### Text section

Tour Guide in Israel – The Donna Gracia House – Tiberius
During the years of the Inquisition in Spain (15-16 century AD), many Jews were forced to convert to Christianity, yet secretly maintained their Jewish faith, hoping to return to it when the situation improved. Most of these Jews (called Marranos or Conversos) became assimilated into the Spanish culture, but some Jews succeeded in escaping Spain and finding new homes where they could return to Judaism and follow their religion.
Dona Gracia (nee Beatrice De Luna, or Hana Nasi in Hebrew) was the daughter of a Jewish family. She fled the inquisition in Portugal, worked in Antwerp and then in Venice and finally settled in Constantinople.
By her thirties she grew to be a significant merchant, in fact, the richest woman in the 16th century world – mainly due to her marriage to Francisco Mendez-Nassi, member of one of the largest international trade and banking firms in the world.
With the blessing of the Turkish Sultan, Dona Gracia promoted and worked for the establishment of a Jewish state in Tiberius and the Sea of Galilee area. She built the walls of Tiberius, but her sudden death at the age of 59 brought an end to her remarkable Zionist initiative.

Records of locating words and elements
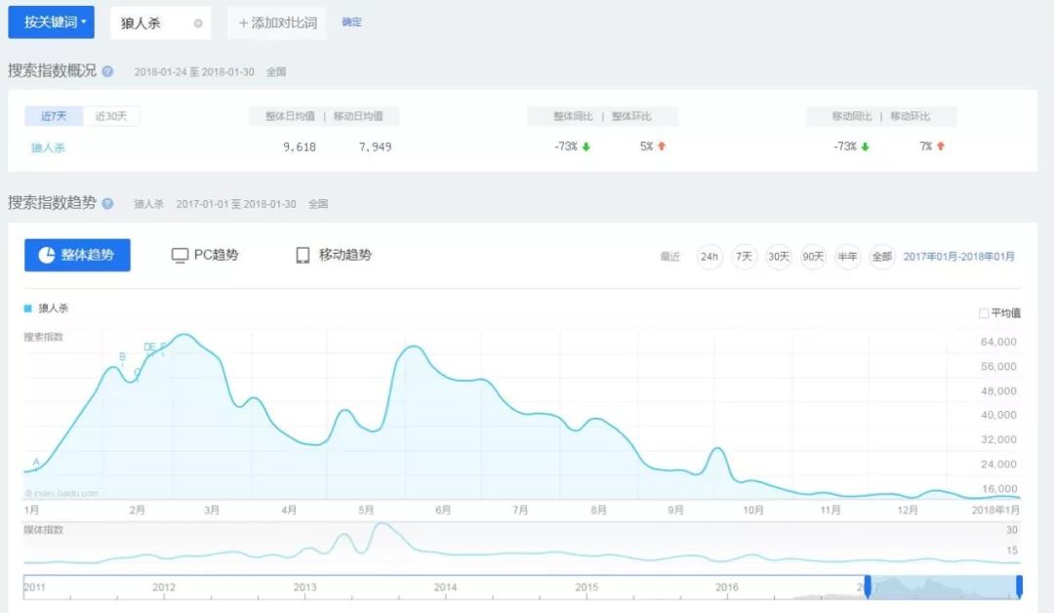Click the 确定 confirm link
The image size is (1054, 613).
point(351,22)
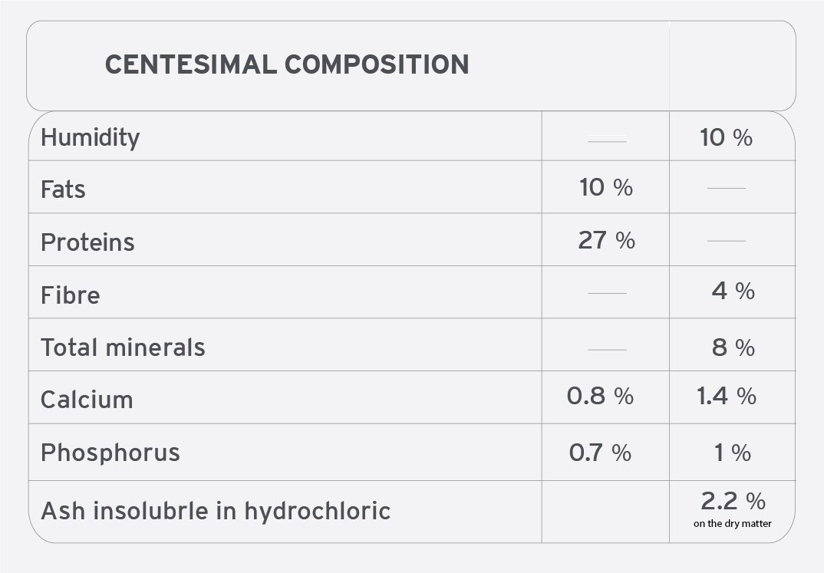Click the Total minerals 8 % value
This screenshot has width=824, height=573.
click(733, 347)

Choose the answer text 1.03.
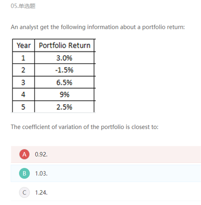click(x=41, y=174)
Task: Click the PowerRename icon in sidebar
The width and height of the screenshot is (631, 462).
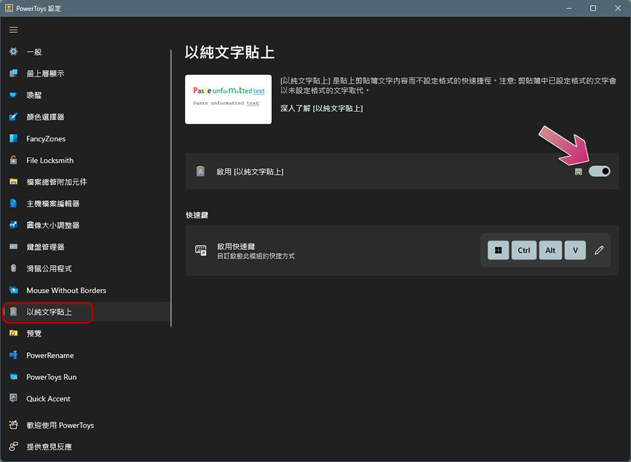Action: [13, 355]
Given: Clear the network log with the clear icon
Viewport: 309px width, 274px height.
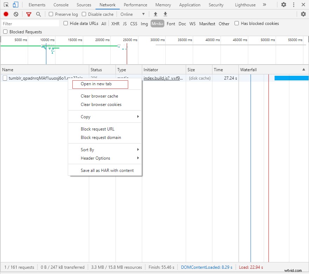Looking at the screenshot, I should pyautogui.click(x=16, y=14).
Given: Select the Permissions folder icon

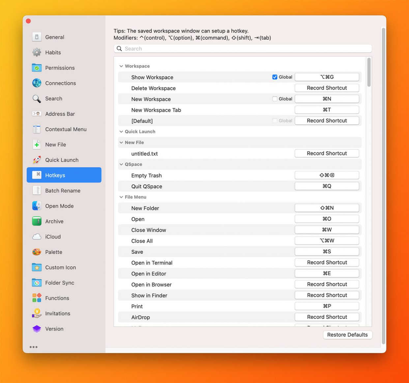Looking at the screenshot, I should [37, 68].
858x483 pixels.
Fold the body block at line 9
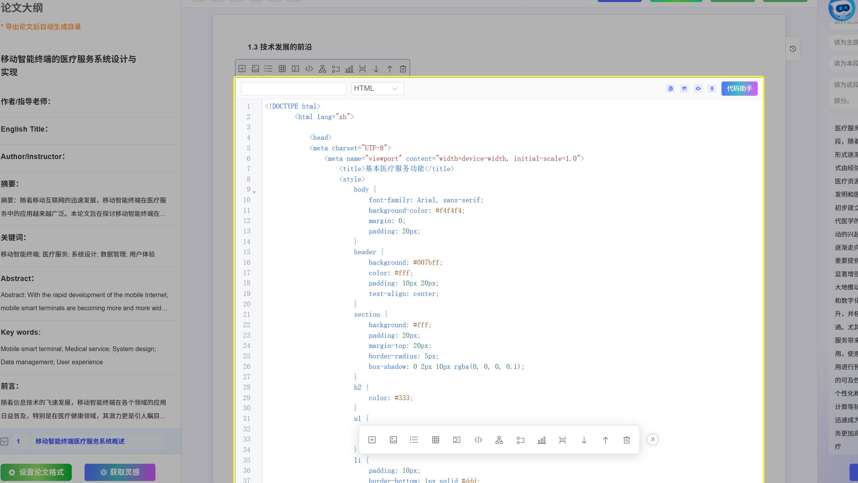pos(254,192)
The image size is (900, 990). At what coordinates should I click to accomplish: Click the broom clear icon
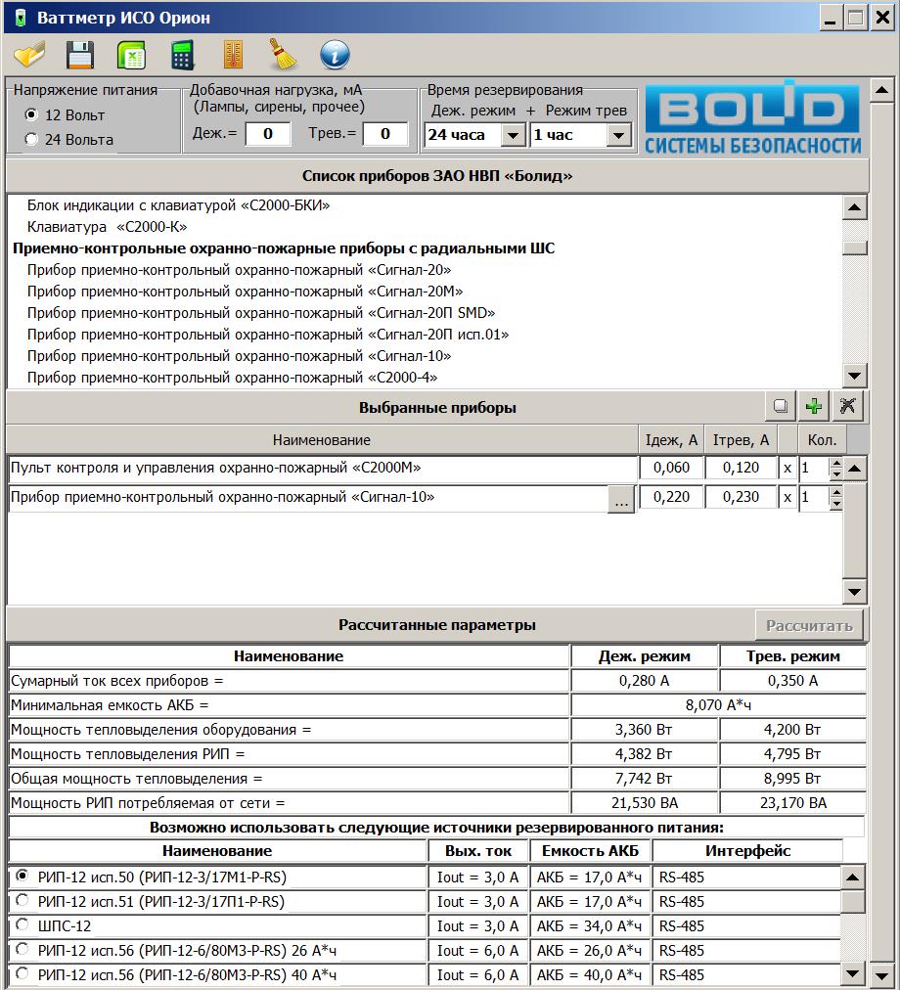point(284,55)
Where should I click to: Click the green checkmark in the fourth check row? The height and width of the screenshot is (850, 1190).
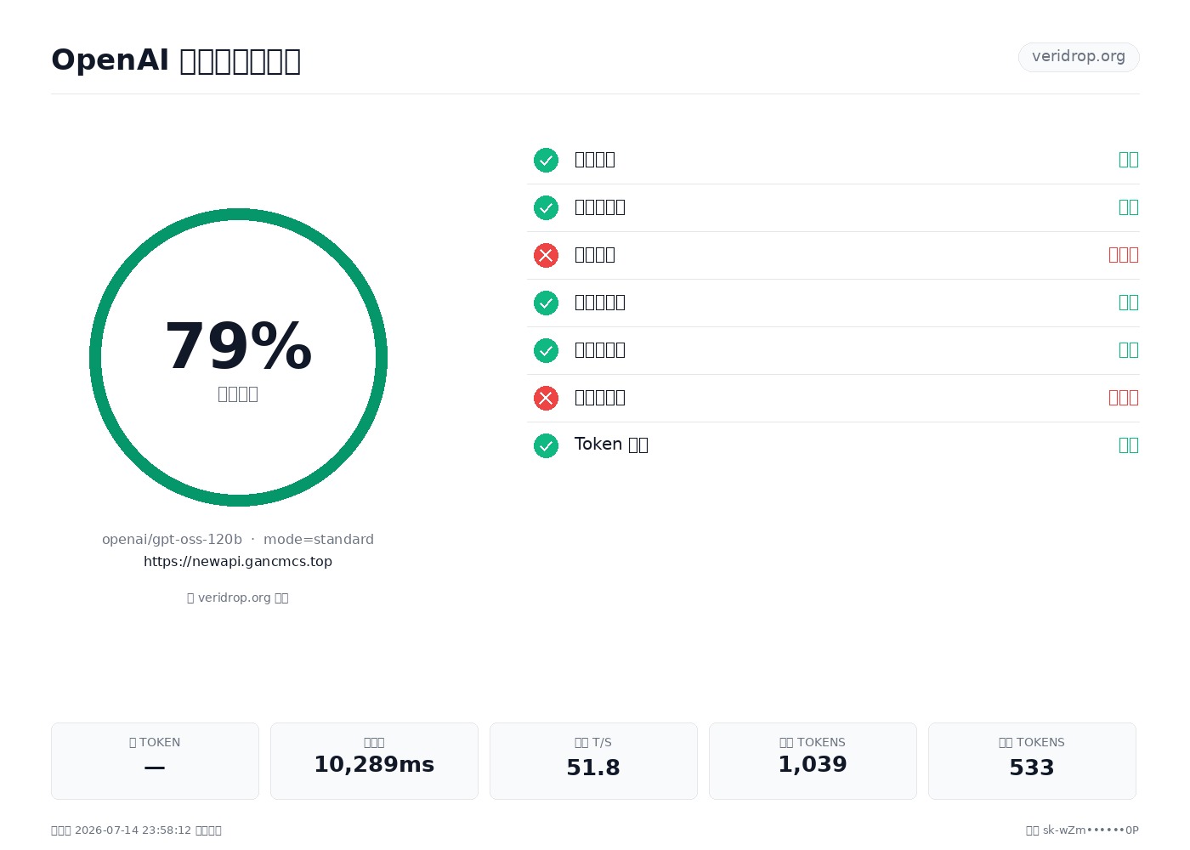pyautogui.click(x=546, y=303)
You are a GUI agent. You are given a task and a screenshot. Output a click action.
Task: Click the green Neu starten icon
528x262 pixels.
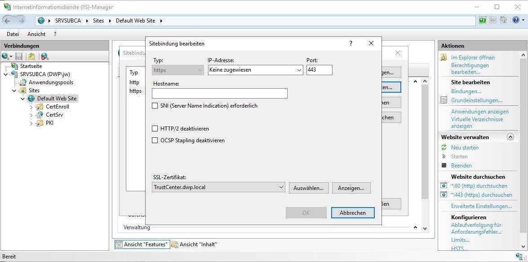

### Job A
In the text about Dona Gracia, at what age did she die?
### Job B
Switch "sidebar" to "side panel" in the records, from the start of the records up to and including the line with "Action: [13, 355]", and write out only those lines, otherwise unchanged. Leave the pictures out.

### Exercise solution A
She died at the age of 59.

### Exercise solution B
Click the 确定 confirm link
The image size is (1054, 613).
point(351,22)
Click the Total minerals 8 % value
This screenshot has width=824, height=573.
click(733, 347)

Choose the answer text 1.03.
click(x=41, y=174)
Task: Click the PowerRename icon in side panel
The width and height of the screenshot is (631, 462).
Action: [13, 355]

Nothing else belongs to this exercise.